>> BEGIN DATA SUPPLIED

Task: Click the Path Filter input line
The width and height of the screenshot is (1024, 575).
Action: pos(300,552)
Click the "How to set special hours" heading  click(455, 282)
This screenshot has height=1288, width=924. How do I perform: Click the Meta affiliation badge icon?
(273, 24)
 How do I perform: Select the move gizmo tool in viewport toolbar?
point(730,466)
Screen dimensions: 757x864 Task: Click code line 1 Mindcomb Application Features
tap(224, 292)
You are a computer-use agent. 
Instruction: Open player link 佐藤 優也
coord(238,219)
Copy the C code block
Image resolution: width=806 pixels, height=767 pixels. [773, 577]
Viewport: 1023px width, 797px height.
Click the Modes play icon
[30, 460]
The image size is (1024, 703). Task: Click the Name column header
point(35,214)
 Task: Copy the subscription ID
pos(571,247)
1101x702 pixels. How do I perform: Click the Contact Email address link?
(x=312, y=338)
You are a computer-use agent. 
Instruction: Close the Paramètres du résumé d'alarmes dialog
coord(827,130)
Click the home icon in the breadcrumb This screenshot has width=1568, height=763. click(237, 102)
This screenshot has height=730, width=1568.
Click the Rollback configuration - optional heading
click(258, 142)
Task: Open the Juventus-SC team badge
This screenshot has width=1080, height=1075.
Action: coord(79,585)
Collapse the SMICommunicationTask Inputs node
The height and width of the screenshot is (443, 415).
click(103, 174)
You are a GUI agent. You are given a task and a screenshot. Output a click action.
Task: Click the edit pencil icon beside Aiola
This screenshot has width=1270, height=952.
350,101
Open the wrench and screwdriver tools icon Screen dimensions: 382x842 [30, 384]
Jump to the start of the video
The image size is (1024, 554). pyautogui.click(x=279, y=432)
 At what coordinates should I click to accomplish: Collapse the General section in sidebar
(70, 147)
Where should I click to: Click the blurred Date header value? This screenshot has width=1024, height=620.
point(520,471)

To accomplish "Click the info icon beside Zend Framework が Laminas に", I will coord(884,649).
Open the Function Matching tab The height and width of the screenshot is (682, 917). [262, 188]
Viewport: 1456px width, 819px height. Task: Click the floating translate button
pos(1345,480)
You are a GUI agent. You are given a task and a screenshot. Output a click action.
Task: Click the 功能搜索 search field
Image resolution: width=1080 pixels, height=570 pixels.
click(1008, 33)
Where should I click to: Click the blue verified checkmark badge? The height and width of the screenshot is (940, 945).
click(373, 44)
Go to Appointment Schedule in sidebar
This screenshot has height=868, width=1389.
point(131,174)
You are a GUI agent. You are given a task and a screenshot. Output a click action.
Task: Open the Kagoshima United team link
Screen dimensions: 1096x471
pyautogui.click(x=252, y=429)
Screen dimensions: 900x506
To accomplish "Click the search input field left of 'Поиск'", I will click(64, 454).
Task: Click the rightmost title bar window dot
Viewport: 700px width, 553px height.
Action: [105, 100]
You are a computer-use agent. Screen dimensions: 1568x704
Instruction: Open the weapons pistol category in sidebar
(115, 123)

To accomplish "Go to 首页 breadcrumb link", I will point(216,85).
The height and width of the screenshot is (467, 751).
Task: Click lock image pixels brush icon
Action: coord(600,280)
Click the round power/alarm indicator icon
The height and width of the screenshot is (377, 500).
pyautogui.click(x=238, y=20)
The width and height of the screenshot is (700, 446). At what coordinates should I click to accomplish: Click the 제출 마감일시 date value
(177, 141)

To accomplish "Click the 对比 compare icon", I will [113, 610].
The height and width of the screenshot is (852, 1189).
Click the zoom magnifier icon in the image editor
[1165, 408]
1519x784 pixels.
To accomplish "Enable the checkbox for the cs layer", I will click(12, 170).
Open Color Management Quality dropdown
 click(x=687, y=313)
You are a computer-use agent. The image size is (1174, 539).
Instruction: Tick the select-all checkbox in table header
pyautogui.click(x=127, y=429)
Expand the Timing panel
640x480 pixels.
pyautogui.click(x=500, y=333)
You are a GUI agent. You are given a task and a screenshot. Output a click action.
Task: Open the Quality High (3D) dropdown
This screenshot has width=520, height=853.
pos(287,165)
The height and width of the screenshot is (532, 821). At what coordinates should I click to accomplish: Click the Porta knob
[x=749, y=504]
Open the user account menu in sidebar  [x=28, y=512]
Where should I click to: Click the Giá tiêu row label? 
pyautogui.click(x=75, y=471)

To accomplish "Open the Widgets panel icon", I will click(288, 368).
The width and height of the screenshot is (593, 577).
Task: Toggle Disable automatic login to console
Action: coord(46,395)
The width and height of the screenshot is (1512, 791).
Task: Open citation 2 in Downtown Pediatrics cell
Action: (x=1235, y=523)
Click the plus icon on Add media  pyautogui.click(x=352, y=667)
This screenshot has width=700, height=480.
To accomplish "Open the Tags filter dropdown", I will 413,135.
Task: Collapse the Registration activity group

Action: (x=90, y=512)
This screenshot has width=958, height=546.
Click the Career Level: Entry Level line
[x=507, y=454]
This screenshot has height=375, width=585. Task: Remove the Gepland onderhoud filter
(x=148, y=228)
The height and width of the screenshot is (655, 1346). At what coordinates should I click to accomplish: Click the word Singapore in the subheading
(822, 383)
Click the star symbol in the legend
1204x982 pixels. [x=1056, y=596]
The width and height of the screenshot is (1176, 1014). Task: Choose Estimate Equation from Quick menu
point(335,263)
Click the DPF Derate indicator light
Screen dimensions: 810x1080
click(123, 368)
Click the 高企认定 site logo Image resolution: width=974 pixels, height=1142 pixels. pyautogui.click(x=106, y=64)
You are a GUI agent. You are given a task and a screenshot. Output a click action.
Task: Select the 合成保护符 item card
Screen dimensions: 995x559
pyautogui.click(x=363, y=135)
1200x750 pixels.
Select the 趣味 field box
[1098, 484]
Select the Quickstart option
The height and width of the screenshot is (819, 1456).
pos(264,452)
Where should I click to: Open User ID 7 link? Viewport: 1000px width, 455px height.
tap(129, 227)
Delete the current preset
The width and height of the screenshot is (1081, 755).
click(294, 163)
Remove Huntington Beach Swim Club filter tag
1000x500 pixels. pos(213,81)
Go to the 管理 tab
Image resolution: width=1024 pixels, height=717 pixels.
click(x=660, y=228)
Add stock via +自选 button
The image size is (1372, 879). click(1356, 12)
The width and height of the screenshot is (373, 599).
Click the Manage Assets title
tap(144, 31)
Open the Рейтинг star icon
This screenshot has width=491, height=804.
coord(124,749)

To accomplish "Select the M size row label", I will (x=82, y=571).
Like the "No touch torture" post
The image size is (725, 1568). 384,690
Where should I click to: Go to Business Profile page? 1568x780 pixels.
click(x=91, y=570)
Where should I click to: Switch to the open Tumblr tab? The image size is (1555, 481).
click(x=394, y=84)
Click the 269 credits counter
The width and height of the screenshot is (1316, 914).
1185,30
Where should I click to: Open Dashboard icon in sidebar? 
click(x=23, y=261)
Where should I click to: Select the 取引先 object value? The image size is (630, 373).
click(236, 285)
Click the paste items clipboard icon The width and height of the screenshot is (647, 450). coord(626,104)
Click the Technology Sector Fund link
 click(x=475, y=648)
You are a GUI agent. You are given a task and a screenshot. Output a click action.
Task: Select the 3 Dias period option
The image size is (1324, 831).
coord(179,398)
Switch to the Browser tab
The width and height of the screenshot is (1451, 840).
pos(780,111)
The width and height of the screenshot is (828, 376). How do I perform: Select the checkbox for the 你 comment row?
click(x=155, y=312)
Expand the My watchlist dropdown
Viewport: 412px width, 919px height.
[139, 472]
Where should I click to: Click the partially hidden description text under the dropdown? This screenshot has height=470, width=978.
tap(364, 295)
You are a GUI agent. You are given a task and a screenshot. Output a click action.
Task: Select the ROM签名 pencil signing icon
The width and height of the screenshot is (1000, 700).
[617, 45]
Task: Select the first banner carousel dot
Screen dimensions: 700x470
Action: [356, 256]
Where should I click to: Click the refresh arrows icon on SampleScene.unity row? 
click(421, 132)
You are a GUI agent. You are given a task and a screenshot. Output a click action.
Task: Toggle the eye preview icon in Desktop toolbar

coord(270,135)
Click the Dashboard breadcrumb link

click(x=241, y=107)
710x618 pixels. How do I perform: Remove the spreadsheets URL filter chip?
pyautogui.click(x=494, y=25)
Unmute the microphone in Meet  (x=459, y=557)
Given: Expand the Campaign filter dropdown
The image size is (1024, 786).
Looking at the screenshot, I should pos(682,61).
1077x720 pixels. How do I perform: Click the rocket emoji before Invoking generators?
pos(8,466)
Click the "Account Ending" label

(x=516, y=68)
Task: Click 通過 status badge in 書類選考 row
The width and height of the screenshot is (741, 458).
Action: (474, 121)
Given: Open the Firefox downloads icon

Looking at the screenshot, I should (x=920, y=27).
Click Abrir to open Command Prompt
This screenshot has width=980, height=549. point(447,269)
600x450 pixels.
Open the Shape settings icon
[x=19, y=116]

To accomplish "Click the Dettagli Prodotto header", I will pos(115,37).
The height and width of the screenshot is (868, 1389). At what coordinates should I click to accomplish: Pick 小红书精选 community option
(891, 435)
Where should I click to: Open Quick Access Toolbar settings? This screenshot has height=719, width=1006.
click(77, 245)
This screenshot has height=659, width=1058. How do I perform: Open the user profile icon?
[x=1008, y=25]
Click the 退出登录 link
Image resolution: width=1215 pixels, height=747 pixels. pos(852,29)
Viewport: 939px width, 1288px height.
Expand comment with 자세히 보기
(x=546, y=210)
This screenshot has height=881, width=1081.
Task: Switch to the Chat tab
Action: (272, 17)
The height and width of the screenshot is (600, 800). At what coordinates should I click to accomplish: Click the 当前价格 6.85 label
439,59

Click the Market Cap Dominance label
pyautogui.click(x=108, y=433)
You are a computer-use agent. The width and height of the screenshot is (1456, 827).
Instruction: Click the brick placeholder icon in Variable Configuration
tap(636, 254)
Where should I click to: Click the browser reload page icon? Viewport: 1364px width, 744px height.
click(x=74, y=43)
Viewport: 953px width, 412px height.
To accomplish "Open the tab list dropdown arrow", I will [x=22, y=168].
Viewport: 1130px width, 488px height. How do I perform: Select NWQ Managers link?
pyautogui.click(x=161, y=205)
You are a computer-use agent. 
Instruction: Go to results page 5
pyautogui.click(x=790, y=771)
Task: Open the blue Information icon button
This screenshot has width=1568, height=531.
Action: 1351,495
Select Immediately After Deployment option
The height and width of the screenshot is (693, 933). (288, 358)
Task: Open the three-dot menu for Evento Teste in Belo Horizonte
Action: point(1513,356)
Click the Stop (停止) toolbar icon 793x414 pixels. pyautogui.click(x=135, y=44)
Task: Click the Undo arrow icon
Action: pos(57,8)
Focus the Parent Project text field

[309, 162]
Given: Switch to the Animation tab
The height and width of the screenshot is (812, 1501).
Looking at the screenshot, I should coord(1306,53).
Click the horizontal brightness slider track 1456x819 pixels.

>> END DATA SUPPLIED

=== WHAT THE TASK REQUIRES ===
Copy out, word for word, the records from the line containing "Focus the Parent Project text field" through the end of the records.

=== CORRECT RESULT ===
Focus the Parent Project text field

[309, 162]
Given: Switch to the Animation tab
The height and width of the screenshot is (812, 1501).
Looking at the screenshot, I should coord(1306,53).
Click the horizontal brightness slider track 1456x819 pixels.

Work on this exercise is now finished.